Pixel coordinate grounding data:
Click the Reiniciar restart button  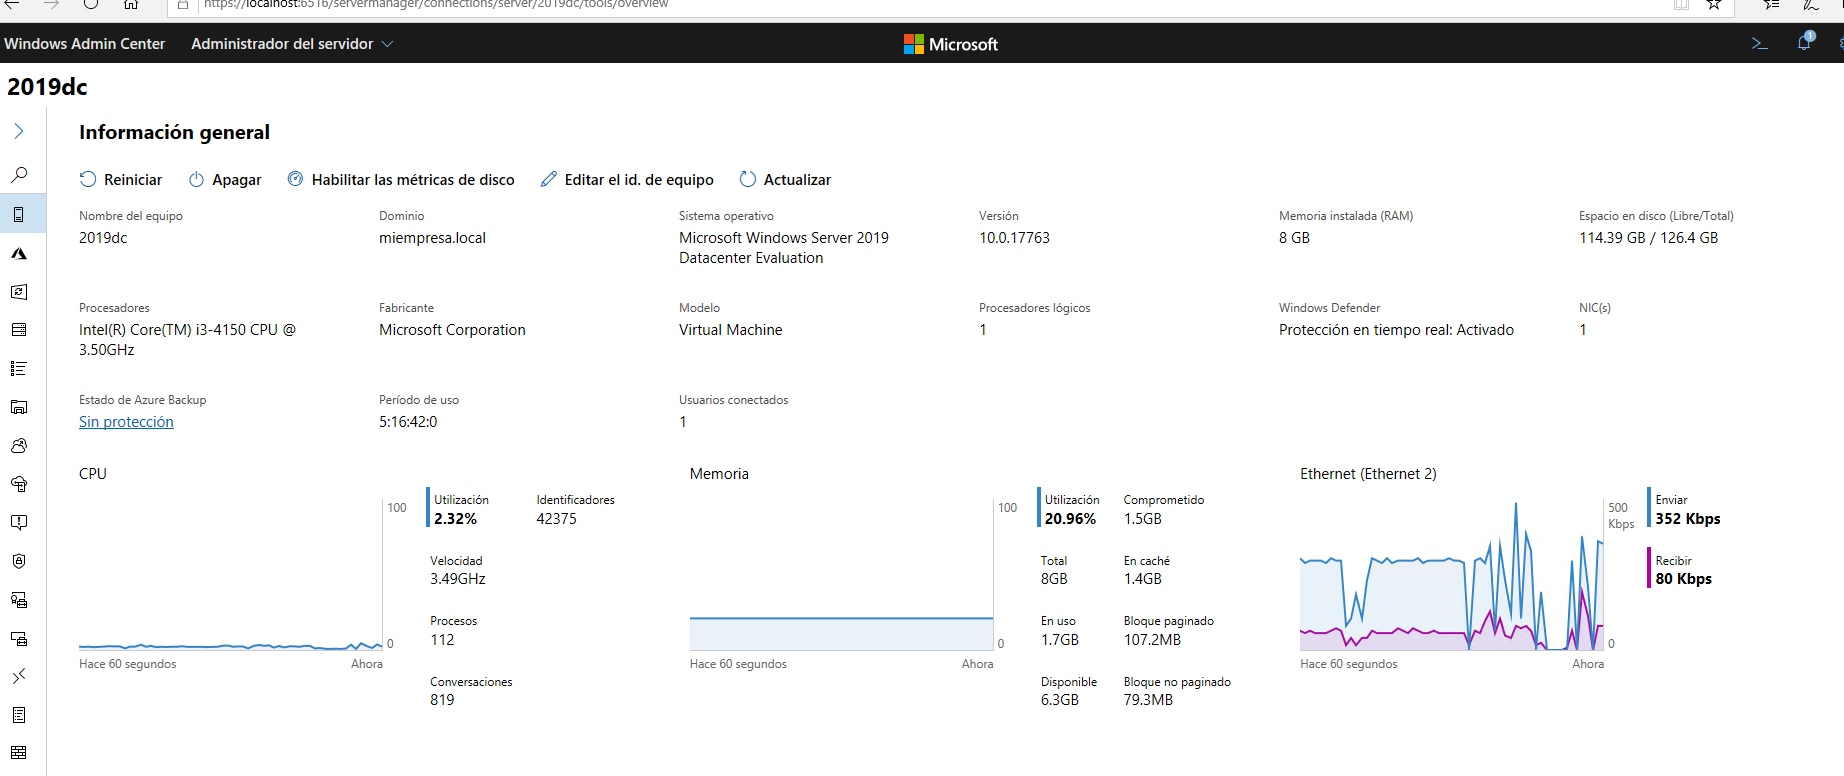(x=121, y=180)
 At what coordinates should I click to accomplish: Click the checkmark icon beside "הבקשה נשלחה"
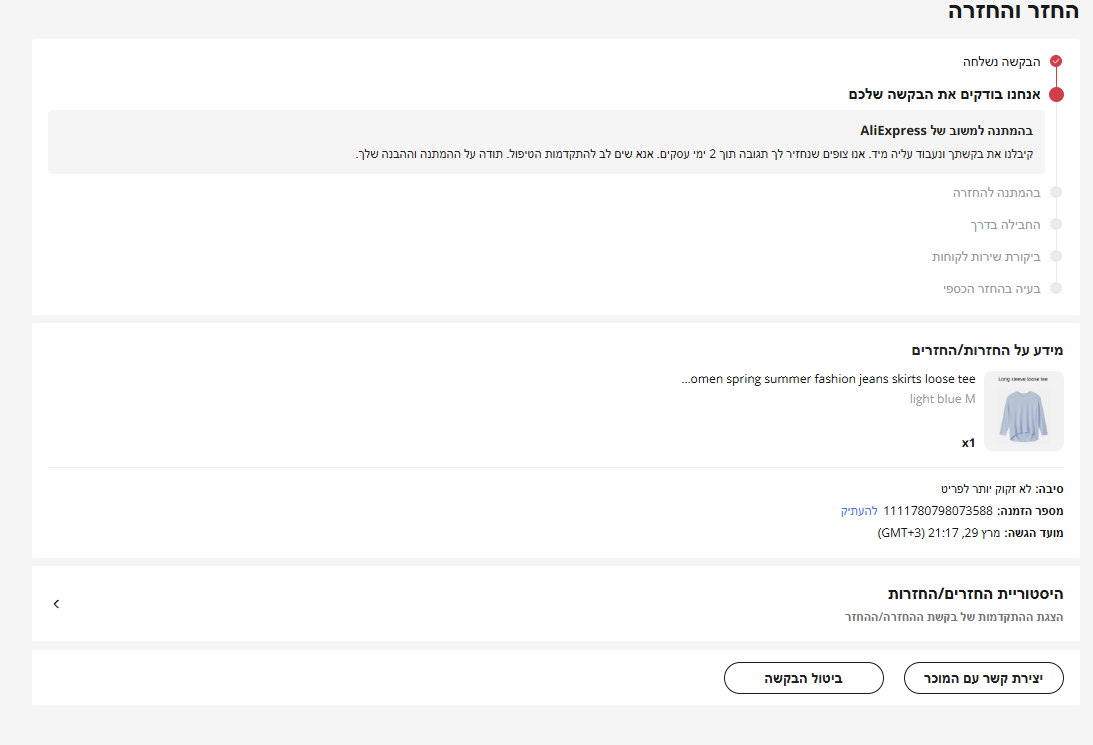pyautogui.click(x=1056, y=61)
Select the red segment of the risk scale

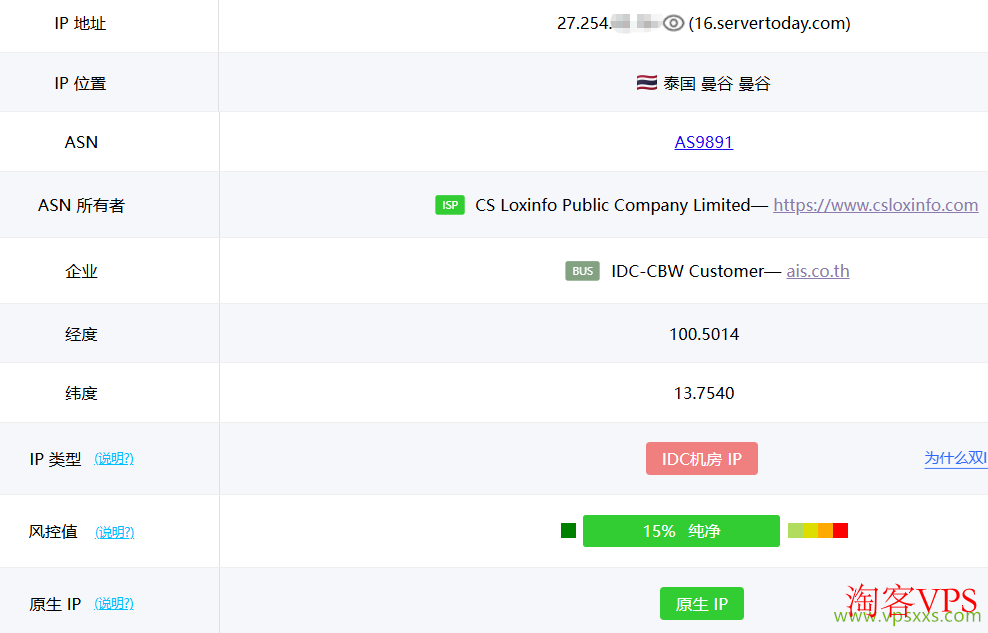point(840,531)
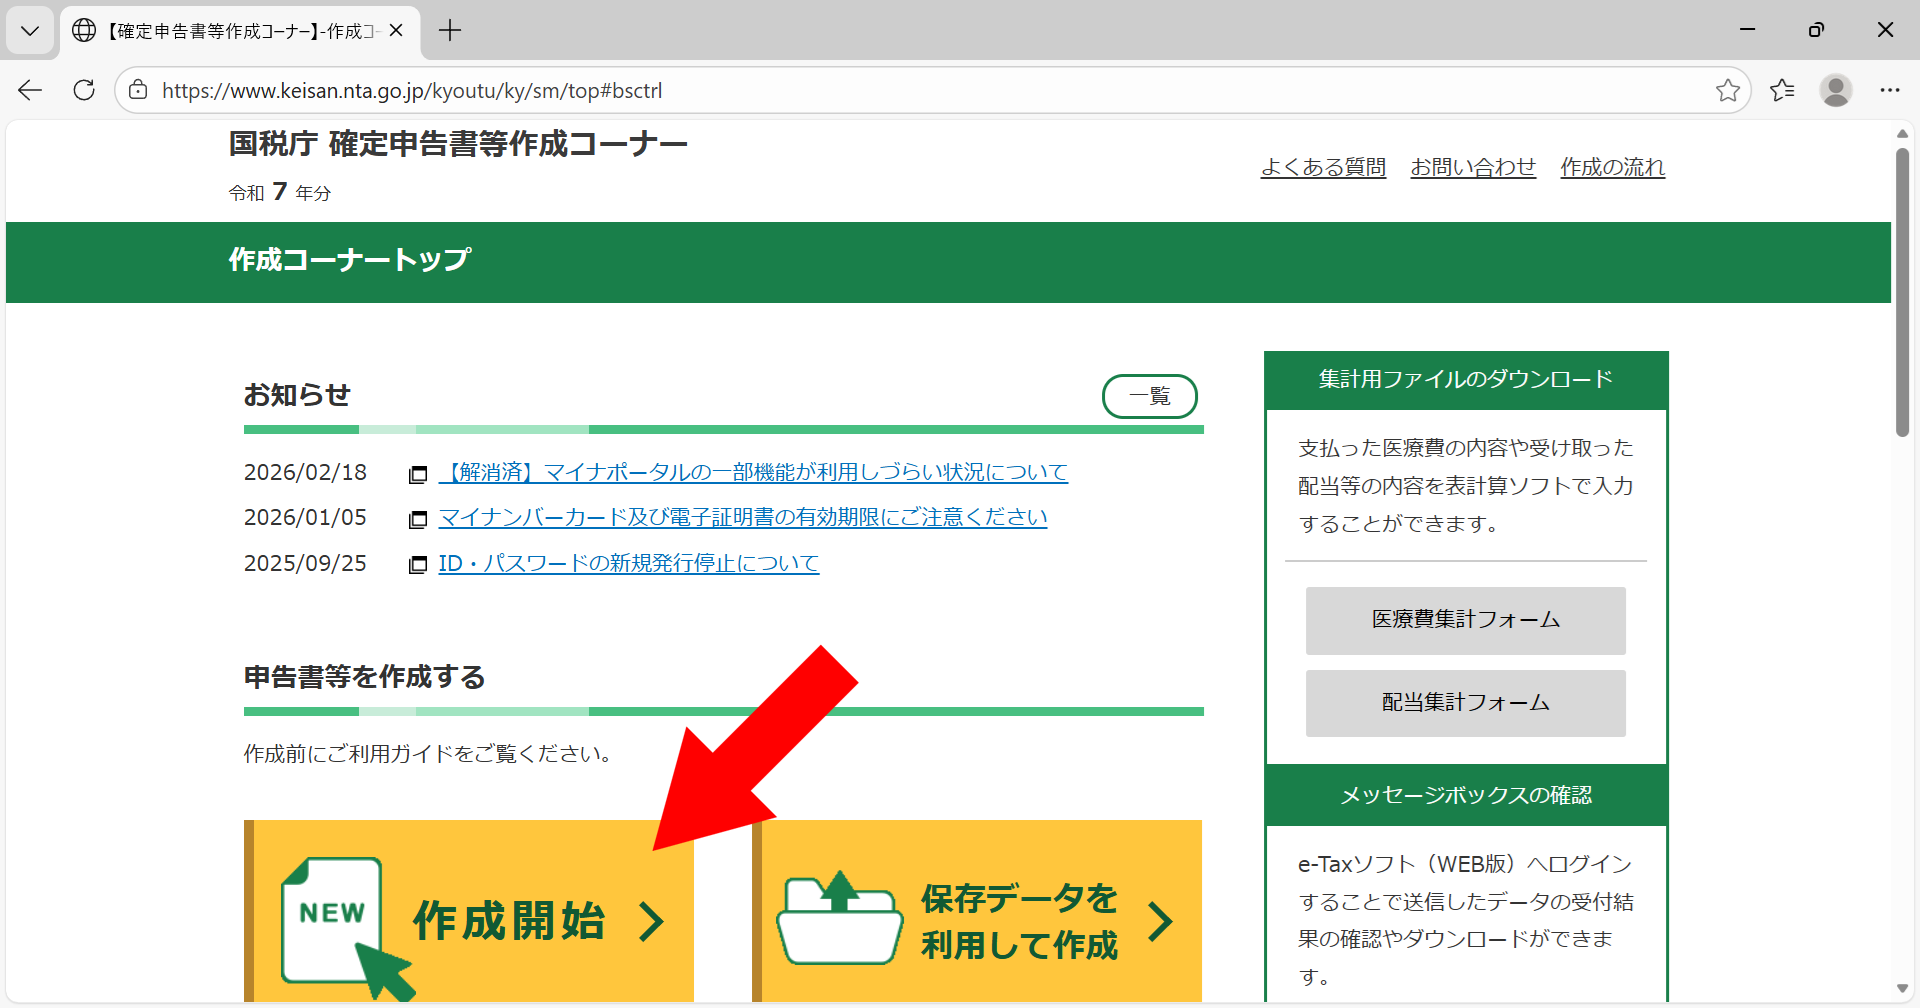Add page to favorites with star icon

pyautogui.click(x=1727, y=90)
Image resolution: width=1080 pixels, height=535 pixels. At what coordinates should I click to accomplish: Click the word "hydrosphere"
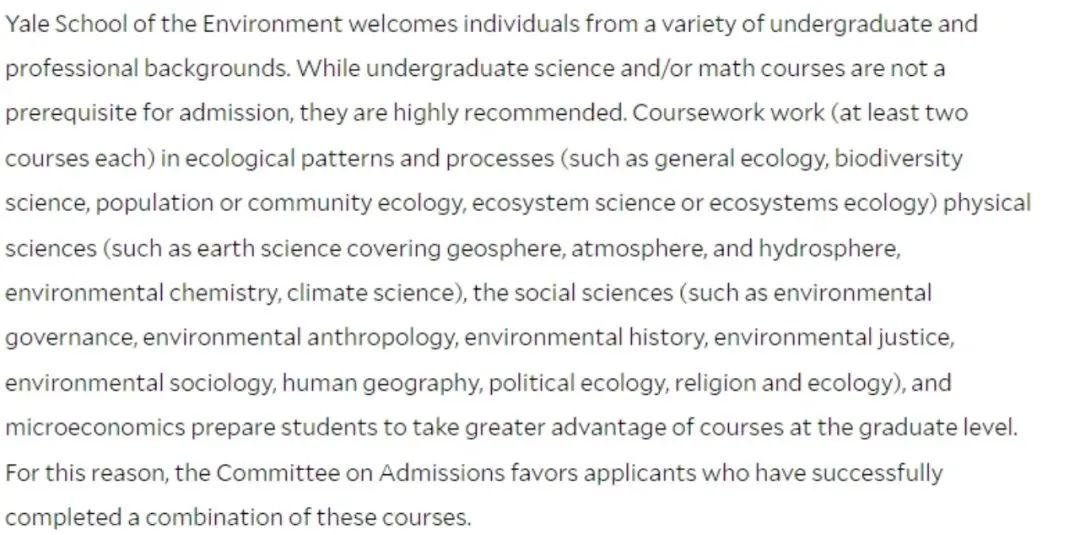(x=827, y=249)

WHAT TO PRODUCE:
Print once more, exactly, the lines from the one with "Select the red segment of the risk scale" through the last line of the data, both ends included, without any pictures.

COMPLETED EXERCISE:
Select the red segment of the risk scale

point(840,531)
Add page to favorites with star icon

pyautogui.click(x=1727, y=90)
Image resolution: width=1080 pixels, height=535 pixels. At what coordinates should I click to accomplish: Click the word "hydrosphere"
(x=827, y=249)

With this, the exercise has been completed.